- Estudo do Wheatley Institute reuniu milhares de pesquisas sobre religião e saúde mental, encontrando relações positivas em quase todos os domínios analisados, com odds de benefício próximos de dez para um em relação aos efeitos negativos.
- Foram analisados depressão, ansiedade, suicídio, uso de substâncias, estresse e bem‑estar emocional; 961 estudos mostraram associações positivas e 101, negativas.
- Evidência mais forte aparece quando há participação religiosa frequente, com 89% dos 76 estudos sobre suicídio indicando taxas menores entre pessoas engajadas na prática.
- Em dados de depressão e ansiedade, a maioria dos estudos mostrou benefícios: 74% de 247 pesquisas sobre depressão e 69% de 85 estudos sobre ansiedade, especialmente em seguimentos longitudinalmente acompanhados.
- Os autores defendem cooperação entre saúde e comunidades religiosas, destacando que o envolvimento religioso pode atuar como complemento de apoio emocional e social, sem substituir o acompanhamento profissional.
Uma análise recente, conduzida pelo Wheatley Institute, concluiu que o envolvimento religioso está associado, em muitos casos, a melhores indicadores de saúde mental.

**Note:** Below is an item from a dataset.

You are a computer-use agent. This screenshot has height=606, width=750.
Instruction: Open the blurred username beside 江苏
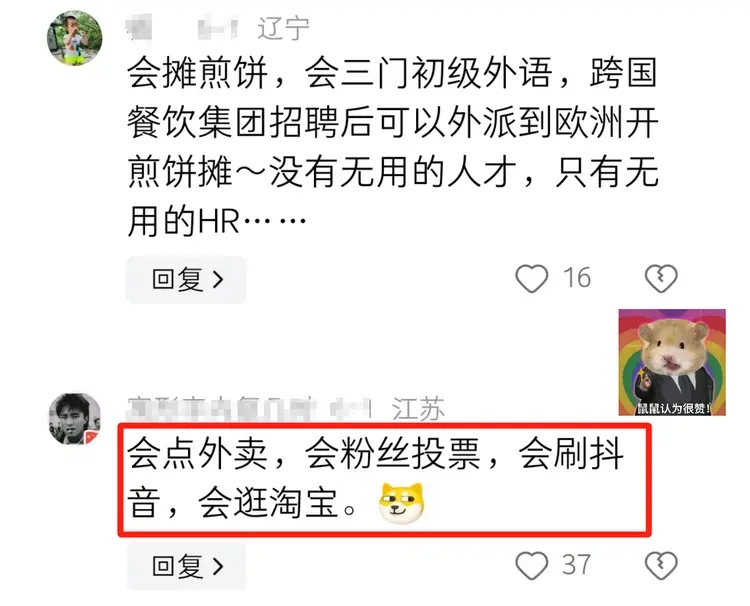click(249, 409)
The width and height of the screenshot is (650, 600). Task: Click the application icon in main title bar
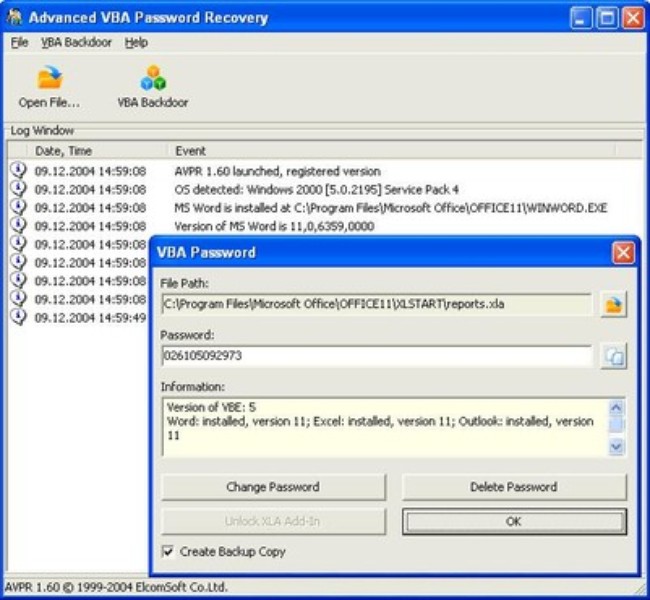click(x=14, y=18)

A síntese reúne milhares de estudos das áreas médica e social, com uma relação positiva entre prática religiosa e bem-estar emocional.
O relatório intitulado The Connection Between Religion and Mental Health foi divulgado neste mês e utiliza pesquisas do manual de religião e saúde da Oxford University Press, de 2024. A análise abrange depressão, ansiedade, suicídio, uso de substâncias, estresse e bem-estar emocional, com planos para dois novos estudos sobre saúde física e relações sociais.
Mais de mil estudos de alta qualidade foram considerados. Dentre eles, 961 apresentaram associações positivas entre participação religiosa e saúde mental, enquanto 101 mostraram associações negativas. Os autores destacam que, no conjunto, as evidências indicam benefícios da prática religiosa para a saúde mental.
A afirmação central aponta que crenças, práticas e participação em comunidades de fé costumam se correlacionar com melhores resultados em saúde mental. O estudo ressalta a importância do envolvimento ativo, não apenas da filiação.
Suicídio e fatores associados
A pesquisa aponta que 89% dos 76 estudos sobre suicídio associaram taxas menores a indivíduos com maior envolvimento religioso. Alguns pesquisadores estimam que reduzir a frequência semanal de cultos pode explicar parte do aumento da taxa de suicídio nos EUA.
Um estudo acompanhou quase 110 mil profissionais da saúde ao longo de anos. Entre as mulheres que frequentavam cultos semanalmente, houve redução de 75% na mortalidade por suicídio em 16 anos; entre os homens, queda de 48% ao longo de 26 anos.
Depressão e ansiedade
Na depressão, 74% dos 247 estudos mostraram melhores resultados entre pessoas mais religiosas. Um estudo longitudinal com quase 49 mil enfermeiros indicou que a participação semanal em reuniões religiosas associou-se a 25% menos casos de depressão em 16 anos.
Na ansiedade, 69% dos 85 estudos observaram níveis menores entre frequentadores regulares de atividades religiosas. Em bem-estar emocional, 93% dos 251 estudos de alta qualidade associaram prática religiosa a maior felicidade, esperança, autoestima e satisfação com a vida.
Estresse e proteção emocional
Sobre o estresse, o relatório aponta que 86% dos estudos avaliados encontraram ligações entre prática religiosa e respostas mais construtivas a situações desafiadoras. Um chamado à cooperação entre saúde e comunidades religiosas também aparece como recomendação.
Efeito limiar e implicações
Os autores identificaram um “efeito limiar”: os benefícios tendem a ser mais evidentes entre quem participa com regularidade, especialmente semanalmente. O estudo enfatiza que a filiação não basta; o envolvimento contínuo é considerado mais relevante.
Recomendações e limitações
Os pesquisadores defendem maior cooperação entre profissionais da saúde e comunidades religiosas, com encaminhamentos voluntários para apoio espiritual e ações de prevenção ao suicídio e ao abuso de substâncias em regiões carentes.
Embora reconheçam contextos religiosos prejudiciais, as evidências analisadas indicam uma associação sólida entre prática religiosa e melhores indicadores de saúde mental, sem substituir o acompanhamento clínico necessário.